The idea of paying an extra $24 per year for the same service bothers me, okay? That said, my dependence on Netflix has gotten to a point where I’m not sure I would cancel my subscription … I mean, unless they raised the price a lot. But how much is “a lot,” really? Is this like a frog-in-boiling-water situation where I’m not going to notice until my Netflix bill exceeds the average cost of a cable TV bill, which is apparently $99 (holy crap)?!
Anyway, your Netflix bill is probably about to go up. You can find out when and if that will happen by logging in and navigating to the “Your Account” page in the drop-down at the top right. Look for “Plan Details,” where you’ll find a section that looks like this:
As you can see, my plan will start costing me $9.99 starting this May 9th (sigh).
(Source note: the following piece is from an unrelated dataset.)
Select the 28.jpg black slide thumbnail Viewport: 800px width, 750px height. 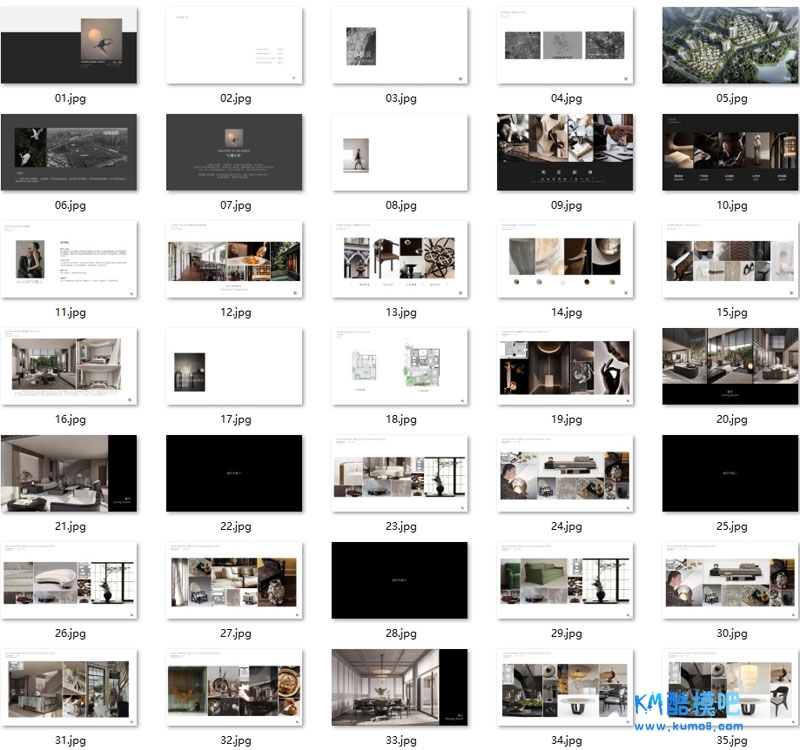(x=400, y=580)
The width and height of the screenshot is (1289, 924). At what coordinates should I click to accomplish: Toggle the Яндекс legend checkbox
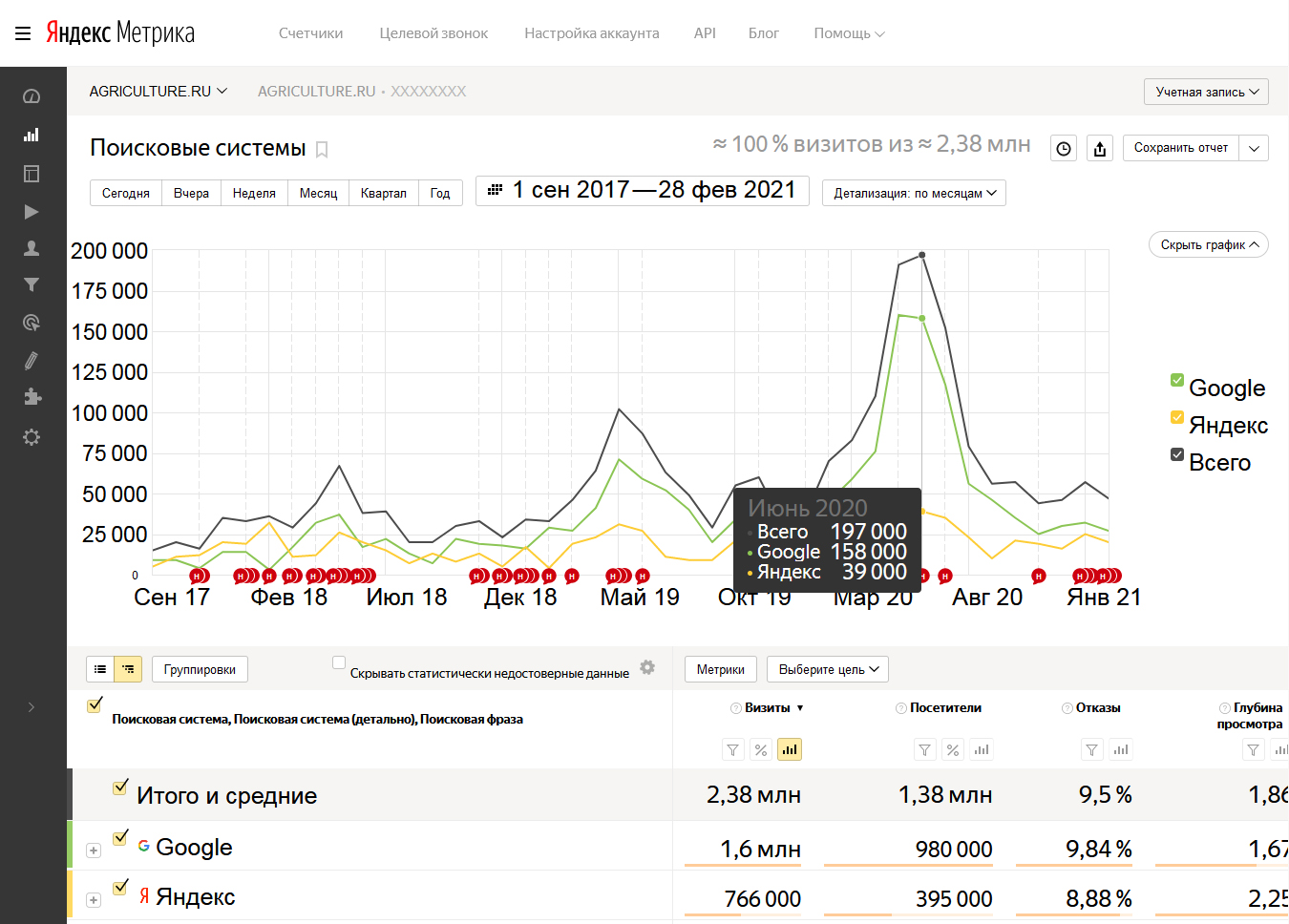pos(1177,417)
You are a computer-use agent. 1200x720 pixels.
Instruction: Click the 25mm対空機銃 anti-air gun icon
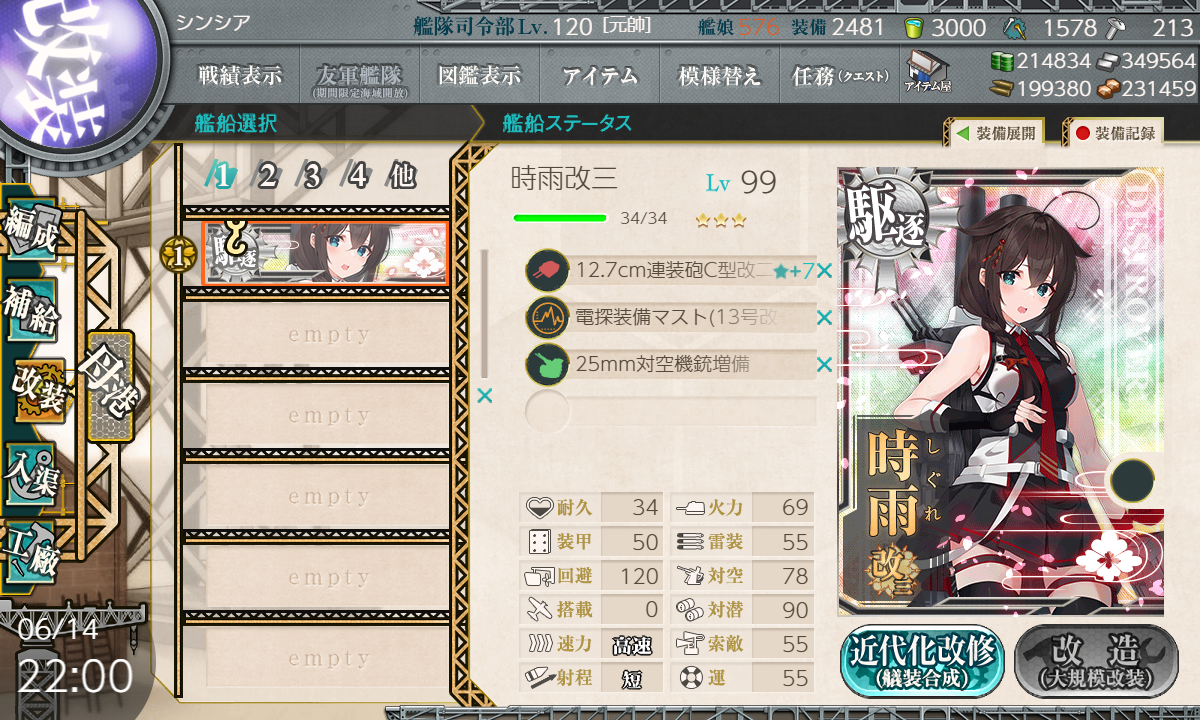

If I really wanted to pinch pennies and stick with my current $7.99 price point, though, I could click on that “Change plan” link and select a downgraded version of my service, which would include only one screen (rather than the two I have now) and only plays in Standard Definition rather than HD (like I have now). Either I pay the same $7.99 bill and get worse service, or I pay more to keep what I already have. Blech!
This feels like cosmic payback, since it was only a few weeks ago that I wrote an article about Netflix’s significant monopoly in the streaming realm; I even made mention of how “affordable” the service seems. Sure, there’s other competitors like Hulu and Amazon, but people like Netflix the best. And Netflix has enough data on all of us to know that’s true.
How much more could they hike up that price before you’d jump off the Netflix train? $15? $30? By comparison, Hulu only costs $7.99, but the ad-free version costs $11.99 (still pricier than Netflix’s upcoming $9.99 hike). All of this stuff is going to start adding up, huh? Sure, it’s cheaper than a $99 cable bill, but … for how long?